───── Source data ─────
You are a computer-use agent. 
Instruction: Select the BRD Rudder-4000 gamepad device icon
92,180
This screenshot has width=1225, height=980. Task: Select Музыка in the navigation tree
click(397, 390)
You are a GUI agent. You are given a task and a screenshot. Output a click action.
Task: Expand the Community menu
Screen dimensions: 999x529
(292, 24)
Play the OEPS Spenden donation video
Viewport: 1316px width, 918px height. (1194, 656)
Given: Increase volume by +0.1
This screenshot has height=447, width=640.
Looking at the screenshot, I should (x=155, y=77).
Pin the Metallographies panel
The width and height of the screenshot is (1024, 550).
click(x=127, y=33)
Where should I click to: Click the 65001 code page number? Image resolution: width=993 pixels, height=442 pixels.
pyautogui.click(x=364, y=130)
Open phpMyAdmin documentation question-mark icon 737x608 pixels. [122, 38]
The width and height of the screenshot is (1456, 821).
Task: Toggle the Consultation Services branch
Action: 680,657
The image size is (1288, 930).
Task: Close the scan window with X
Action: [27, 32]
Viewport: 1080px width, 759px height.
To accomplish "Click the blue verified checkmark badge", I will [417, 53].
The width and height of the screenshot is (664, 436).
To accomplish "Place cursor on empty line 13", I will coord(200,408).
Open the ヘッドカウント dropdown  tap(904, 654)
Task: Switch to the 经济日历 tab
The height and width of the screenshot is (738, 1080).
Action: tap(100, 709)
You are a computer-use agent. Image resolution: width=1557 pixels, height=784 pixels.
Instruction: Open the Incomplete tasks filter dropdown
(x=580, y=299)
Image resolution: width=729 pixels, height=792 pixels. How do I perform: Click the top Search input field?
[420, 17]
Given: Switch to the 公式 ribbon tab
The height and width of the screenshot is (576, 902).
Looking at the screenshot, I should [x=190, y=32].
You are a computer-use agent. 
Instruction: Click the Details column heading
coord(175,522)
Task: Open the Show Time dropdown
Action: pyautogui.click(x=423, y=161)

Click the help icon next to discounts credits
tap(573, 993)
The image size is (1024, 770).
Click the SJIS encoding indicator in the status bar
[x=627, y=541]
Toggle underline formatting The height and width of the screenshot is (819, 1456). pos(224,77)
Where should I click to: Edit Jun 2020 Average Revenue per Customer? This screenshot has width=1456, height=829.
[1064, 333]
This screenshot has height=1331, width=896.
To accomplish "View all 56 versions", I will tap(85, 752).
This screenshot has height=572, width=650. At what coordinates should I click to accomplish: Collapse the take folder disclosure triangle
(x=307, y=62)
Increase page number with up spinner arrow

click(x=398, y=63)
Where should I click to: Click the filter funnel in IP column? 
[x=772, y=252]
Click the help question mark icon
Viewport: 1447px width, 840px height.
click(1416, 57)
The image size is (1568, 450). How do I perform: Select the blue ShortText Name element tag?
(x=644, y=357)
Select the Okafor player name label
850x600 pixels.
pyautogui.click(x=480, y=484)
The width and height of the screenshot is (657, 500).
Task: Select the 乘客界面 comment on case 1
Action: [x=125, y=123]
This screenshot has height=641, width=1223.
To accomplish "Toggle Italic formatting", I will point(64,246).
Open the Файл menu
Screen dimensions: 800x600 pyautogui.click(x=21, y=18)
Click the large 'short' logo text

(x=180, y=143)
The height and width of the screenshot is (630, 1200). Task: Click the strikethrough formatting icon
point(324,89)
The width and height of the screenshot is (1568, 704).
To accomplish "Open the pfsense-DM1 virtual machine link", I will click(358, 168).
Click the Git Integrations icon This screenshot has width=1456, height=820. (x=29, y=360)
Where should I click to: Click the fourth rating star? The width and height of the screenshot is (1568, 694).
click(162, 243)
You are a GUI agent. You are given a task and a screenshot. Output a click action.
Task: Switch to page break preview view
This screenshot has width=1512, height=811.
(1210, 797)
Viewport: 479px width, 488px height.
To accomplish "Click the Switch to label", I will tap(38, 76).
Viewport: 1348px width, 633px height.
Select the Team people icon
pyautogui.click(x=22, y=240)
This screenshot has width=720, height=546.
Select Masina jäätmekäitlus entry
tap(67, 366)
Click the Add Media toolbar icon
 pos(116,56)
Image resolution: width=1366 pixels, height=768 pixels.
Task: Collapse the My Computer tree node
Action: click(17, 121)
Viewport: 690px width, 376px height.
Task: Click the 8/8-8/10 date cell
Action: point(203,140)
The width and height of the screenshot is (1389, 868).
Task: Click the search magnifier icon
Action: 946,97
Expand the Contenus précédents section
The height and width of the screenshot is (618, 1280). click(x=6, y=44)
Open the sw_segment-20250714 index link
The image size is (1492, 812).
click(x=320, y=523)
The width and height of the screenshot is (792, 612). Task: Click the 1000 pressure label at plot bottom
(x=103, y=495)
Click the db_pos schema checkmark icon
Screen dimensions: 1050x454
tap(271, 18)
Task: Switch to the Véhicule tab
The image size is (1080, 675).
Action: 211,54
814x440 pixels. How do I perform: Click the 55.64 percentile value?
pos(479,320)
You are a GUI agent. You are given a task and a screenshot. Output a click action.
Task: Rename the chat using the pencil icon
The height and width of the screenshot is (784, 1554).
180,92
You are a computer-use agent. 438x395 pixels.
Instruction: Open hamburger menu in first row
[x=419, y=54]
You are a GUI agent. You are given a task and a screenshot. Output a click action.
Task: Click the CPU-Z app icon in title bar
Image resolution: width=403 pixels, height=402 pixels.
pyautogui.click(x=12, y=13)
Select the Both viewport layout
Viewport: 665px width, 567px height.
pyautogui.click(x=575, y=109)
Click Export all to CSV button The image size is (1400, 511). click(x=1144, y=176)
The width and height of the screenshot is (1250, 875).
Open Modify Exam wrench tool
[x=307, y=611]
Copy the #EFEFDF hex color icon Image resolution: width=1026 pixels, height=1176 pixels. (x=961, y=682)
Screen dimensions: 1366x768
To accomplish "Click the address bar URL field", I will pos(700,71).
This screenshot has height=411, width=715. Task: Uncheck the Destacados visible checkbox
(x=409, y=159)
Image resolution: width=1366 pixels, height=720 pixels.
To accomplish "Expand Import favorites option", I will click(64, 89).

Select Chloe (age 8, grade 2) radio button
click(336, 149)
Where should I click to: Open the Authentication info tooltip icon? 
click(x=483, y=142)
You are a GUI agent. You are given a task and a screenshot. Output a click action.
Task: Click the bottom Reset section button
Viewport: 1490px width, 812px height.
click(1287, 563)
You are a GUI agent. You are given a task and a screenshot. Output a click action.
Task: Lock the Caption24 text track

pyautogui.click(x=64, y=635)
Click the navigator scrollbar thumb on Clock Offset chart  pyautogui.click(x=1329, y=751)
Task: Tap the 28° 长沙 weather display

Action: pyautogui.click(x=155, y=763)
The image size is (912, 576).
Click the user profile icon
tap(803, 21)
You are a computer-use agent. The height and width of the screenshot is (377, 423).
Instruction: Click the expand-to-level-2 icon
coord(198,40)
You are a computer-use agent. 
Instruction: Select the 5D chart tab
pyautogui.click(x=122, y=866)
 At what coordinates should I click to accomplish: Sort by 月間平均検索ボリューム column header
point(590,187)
─────
Please count how many lines of the listing above contain the string "menu", treating uppercase and lowercase as different, and reply with the number alone.

3